I do believe that EVs are more effective at exporting their pollution than they are at reducing it. That would be difficult for an EV owner to accurately evaluate, since out of sight is out of mind. Meanwhile, when I consider the way we tend to increase our dependency upon the grid until it massively fails, as it recently did in NY and adjoining states, I can't see where shifting the substantial energy needs of vehicles in America to be supplied by the electric grid as a good thing. Again, the grid seems to have infinite capacity, but it doesn't, and you don't find that out until you've exceeded that capacity.

The essential problem with electric vehicles is that the least expensive battery technology is also the most efficient battery technology in all areas except for portability. Lead acid batteries are more energy efficient than any other battery type, but they are heavy, and for portable applications that require as much kenetic energy as shoving a car around, lead acid batteries do not work well.

More exotic battery chemistry is expensive, especially at the capacity levels required to drive a car hundreds of miles. Even with exotic batteries, the compromise is between capacity and weight. More of one is more of the other, and more weight requires more capacity to carry, and effects your design options for space, suspension, braking, etc.

Hybrid technology makes more sense. You are taking the strong points of both gas and electric technology and coordinating them in a way that complements the whole vehicle. Take a gas engine just large enough to do what gas engines do well: Cruise for long distances. Do not build it large (and heavy) enough to give the vehicle low end torque or impressive accelleration. Use electricity for that.
==========
== Work required ==
In the text on electric vehicles, which battery type is more energy efficient than any other? Rely solely on the text on electric vehicles.
==========
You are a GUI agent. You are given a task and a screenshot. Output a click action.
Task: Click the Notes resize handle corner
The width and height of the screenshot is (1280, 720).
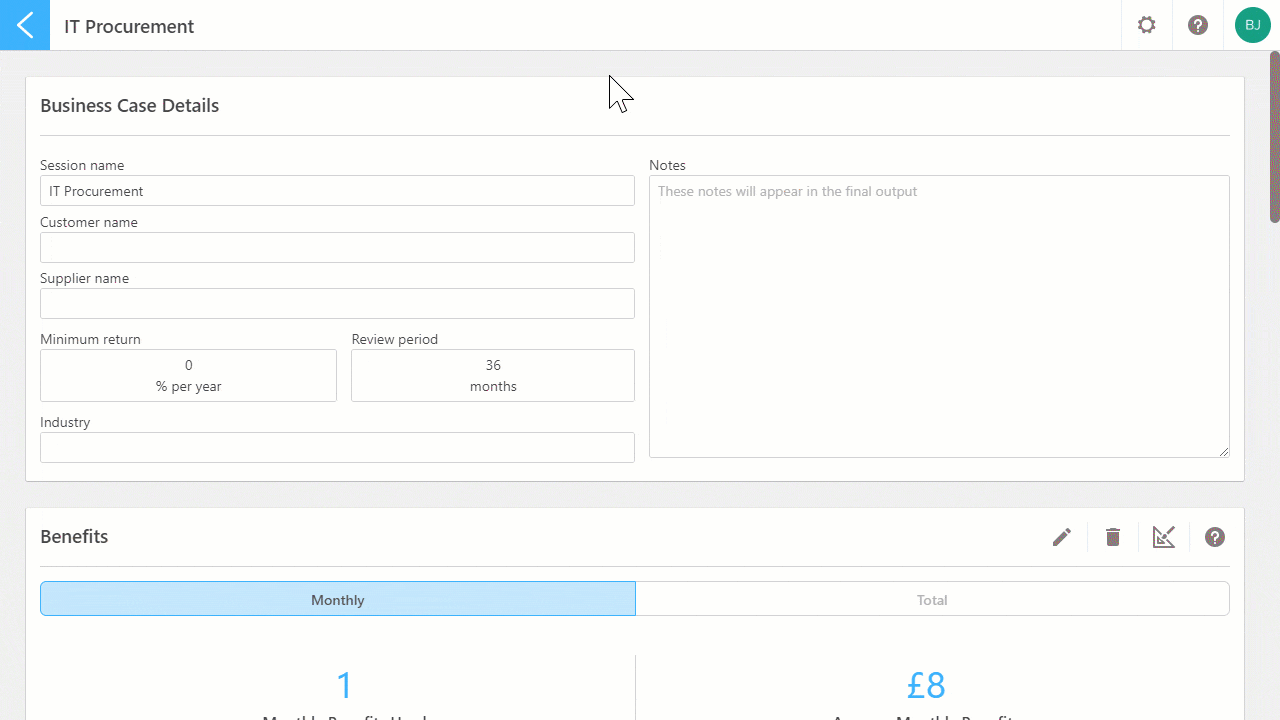(x=1223, y=451)
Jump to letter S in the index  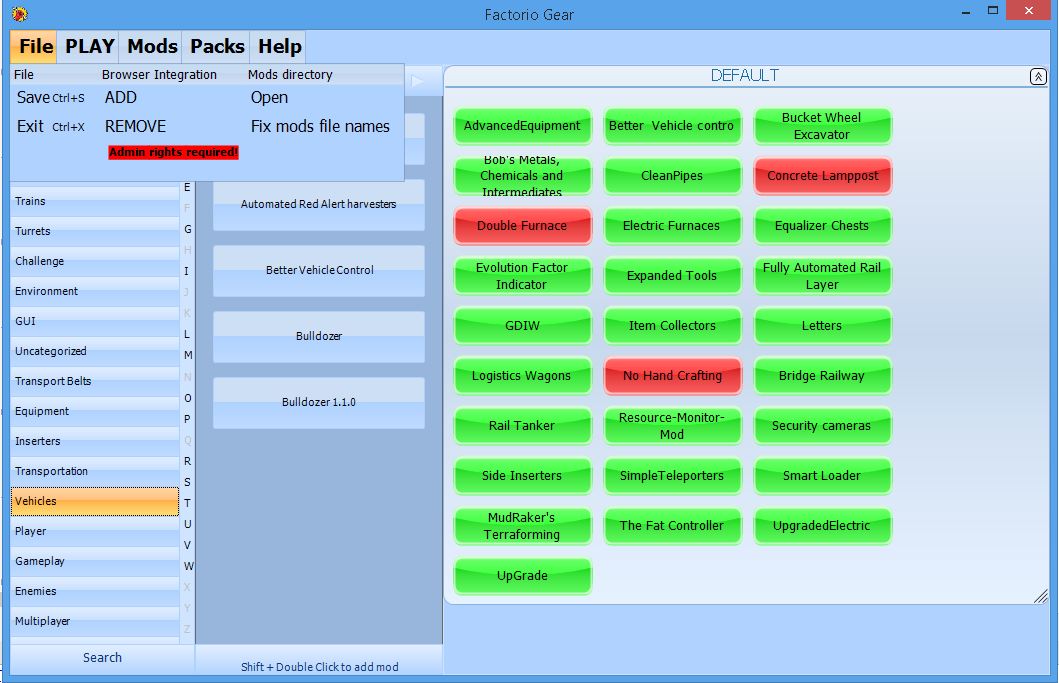[x=187, y=482]
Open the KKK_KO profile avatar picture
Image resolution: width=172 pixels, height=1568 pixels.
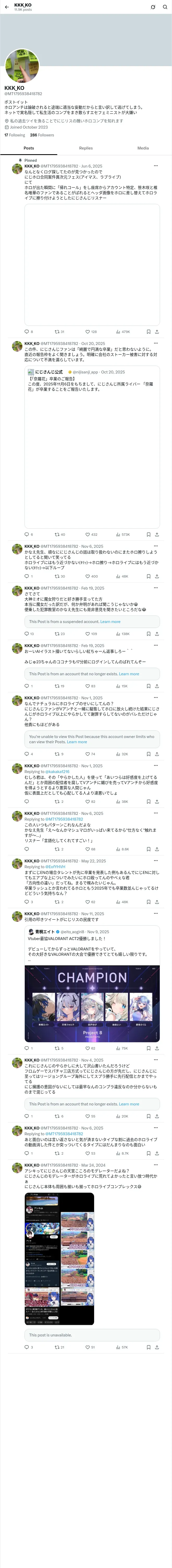point(22,66)
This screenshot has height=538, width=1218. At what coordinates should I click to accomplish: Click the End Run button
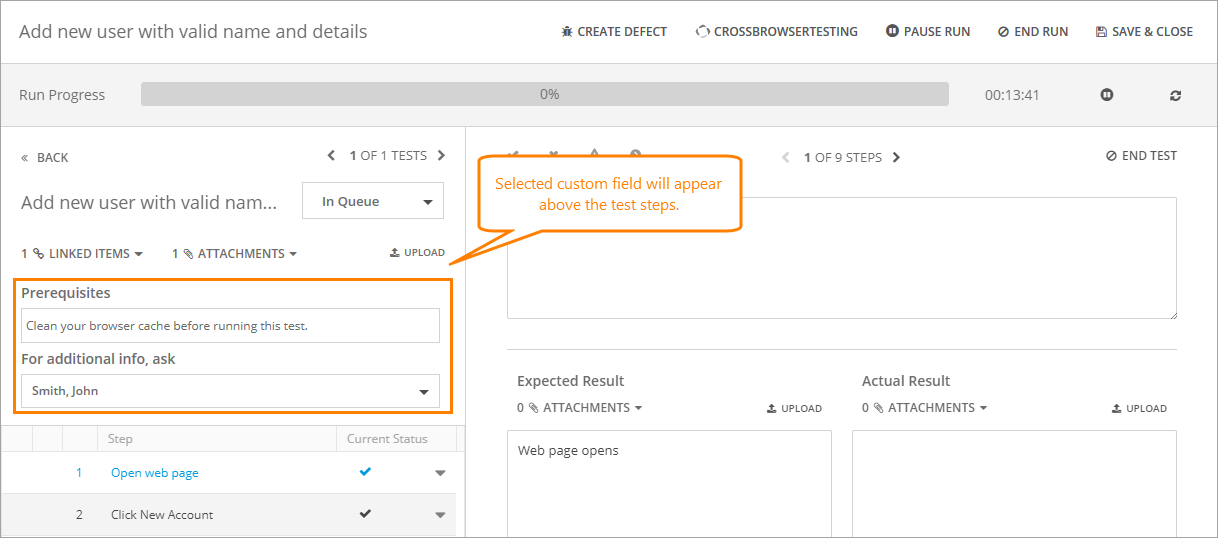point(1033,32)
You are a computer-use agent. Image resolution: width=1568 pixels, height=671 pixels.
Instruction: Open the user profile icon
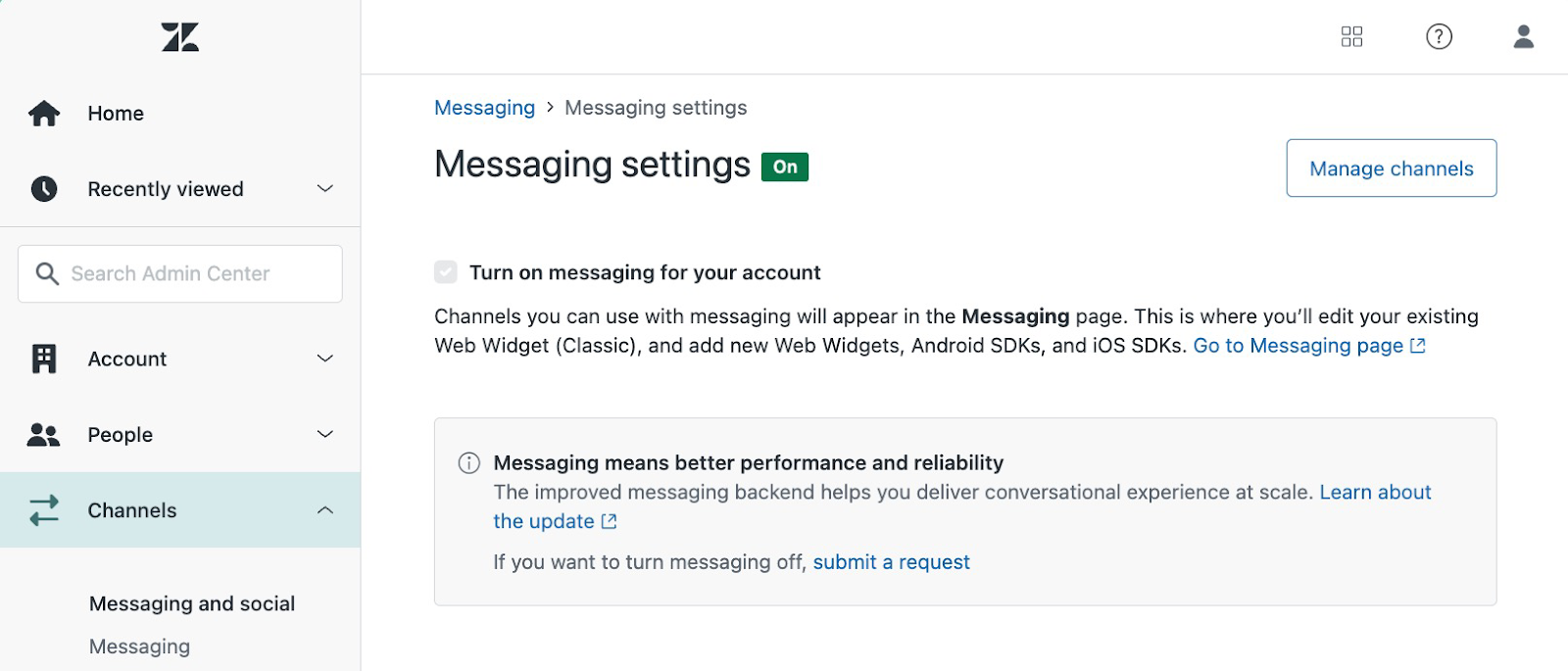pyautogui.click(x=1523, y=36)
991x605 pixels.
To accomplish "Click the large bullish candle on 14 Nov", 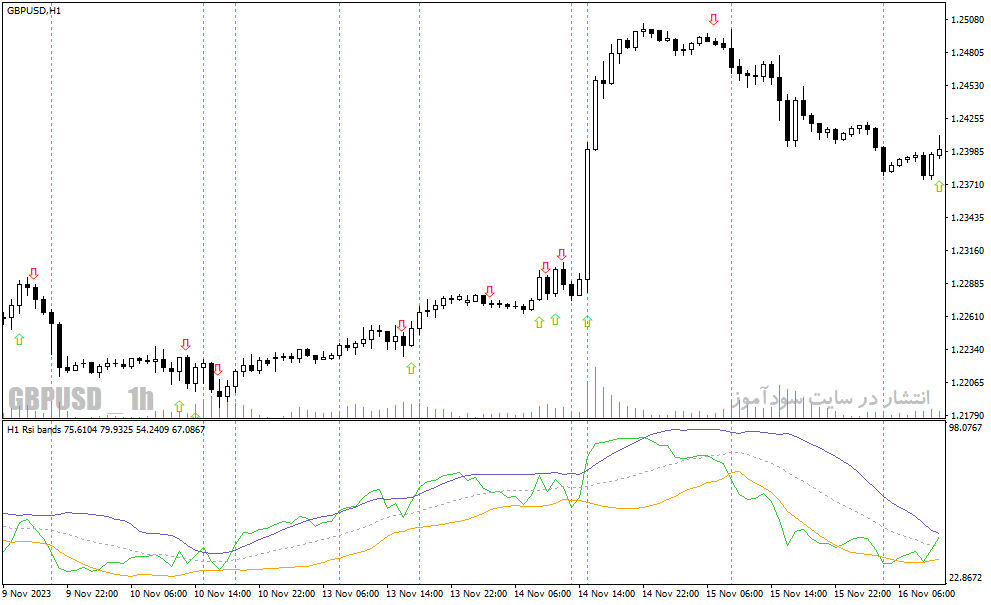I will coord(587,214).
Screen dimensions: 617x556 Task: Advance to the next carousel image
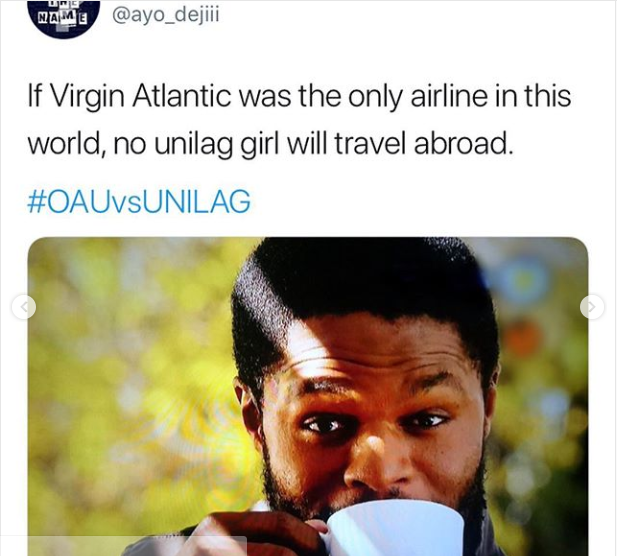(592, 307)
==========
== Output of the task ==
Lead acid batteries.